Il y a ici beaucoup d'excitation pour les élections. M. de Persigny ressemble à un cocher qui tire sur les rênes et donne des coups de fouet à tort et à travers. Sa lettre sur la candidature de Thiers a fait mauvais effet parmi les gens comme il faut; mais on m'assure qu'elle en a produit un tout autre sur les épiciers, qui forment la masse des électeurs.

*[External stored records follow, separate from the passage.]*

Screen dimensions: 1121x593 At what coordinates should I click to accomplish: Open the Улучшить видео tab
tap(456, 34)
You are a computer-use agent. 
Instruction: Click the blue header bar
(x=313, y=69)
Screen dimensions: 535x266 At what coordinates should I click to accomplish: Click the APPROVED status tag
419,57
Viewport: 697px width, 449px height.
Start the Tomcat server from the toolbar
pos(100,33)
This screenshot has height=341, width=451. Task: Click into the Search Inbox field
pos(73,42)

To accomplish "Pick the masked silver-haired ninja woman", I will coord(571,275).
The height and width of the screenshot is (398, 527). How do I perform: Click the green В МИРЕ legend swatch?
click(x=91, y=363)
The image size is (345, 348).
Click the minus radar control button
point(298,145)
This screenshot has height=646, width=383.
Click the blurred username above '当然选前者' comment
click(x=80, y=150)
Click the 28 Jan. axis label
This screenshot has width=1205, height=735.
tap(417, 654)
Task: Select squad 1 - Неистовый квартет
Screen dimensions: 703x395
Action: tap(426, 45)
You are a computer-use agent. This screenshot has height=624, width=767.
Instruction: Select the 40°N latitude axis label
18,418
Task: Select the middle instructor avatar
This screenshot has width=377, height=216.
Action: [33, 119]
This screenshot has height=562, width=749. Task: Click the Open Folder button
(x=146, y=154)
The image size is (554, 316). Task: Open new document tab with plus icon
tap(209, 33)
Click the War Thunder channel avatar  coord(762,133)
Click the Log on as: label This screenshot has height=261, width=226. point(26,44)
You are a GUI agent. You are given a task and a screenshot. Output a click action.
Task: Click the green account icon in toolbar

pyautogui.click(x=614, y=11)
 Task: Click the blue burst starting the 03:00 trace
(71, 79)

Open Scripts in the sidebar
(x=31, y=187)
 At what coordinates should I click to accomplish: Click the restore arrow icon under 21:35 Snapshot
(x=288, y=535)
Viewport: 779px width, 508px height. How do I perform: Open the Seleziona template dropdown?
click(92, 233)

Notre ami du faubourg Saint-Honoré est allé travailler l'élection de son fils, et manque un terrible déjeuner chez Ragelle. Il est parti plus in spirits que lorsque vous l'avez vu. Personne ne doute qu'après les élections il n'y ait un remaniement ministériel considérable, et, jusqu'à présent, l'apparence est que la couleur politique à laquelle appartient notre ami sera renforcée. Comme la chose dépend en dernière analyse de la volonté de quelqu'un dont on ne sait jamais la pensée, tout est encore fort incertain, sinon le changement.

On s'occupe toujours beaucoup, et à mon avis trop, des affaires de Pologne. Heureusement, jusqu'à présent, et j'espère que cela continuera, on s'en occupe diplomatiquement, et de concert avec l'Angleterre et l'Autriche. Il faut que la guerre de Crimée ait blessé la Russie plus fortement qu'on ne pensait, pour qu'elle n'en ait pas encore fini avec cette révolte qui, même en tenant compte des exagérations des journaux, paraît s'étendre et s'envenimer tous les jours.

Il y a maintenant à Paris un escadron de spahis qui accompagne quelquefois le prince impérial. Au milieu de ces gens noirs avec leur costume étrange, faisant la fantasia autour de lui, il a l'air d'un de ces princes des Mille et une Nuits enlevés par des magiciens. Il a été très enrhumé dernièrement, mais va très bien à présent. On dit qu'il commence à travailler. Son précepteur est un homme intelligent, dit-on, et pas clérical. On ne lui donnera pas de gouverneur comme il semble. Je mourais de peur que ce ne fût un évêque. Il avait été question du maréchal Vaillant, qui avait ses inconvénients aussi, quoique pas de ce côté-là.

Adieu, mon cher Panizzi; rappelez-moi au souvenir du British Museum.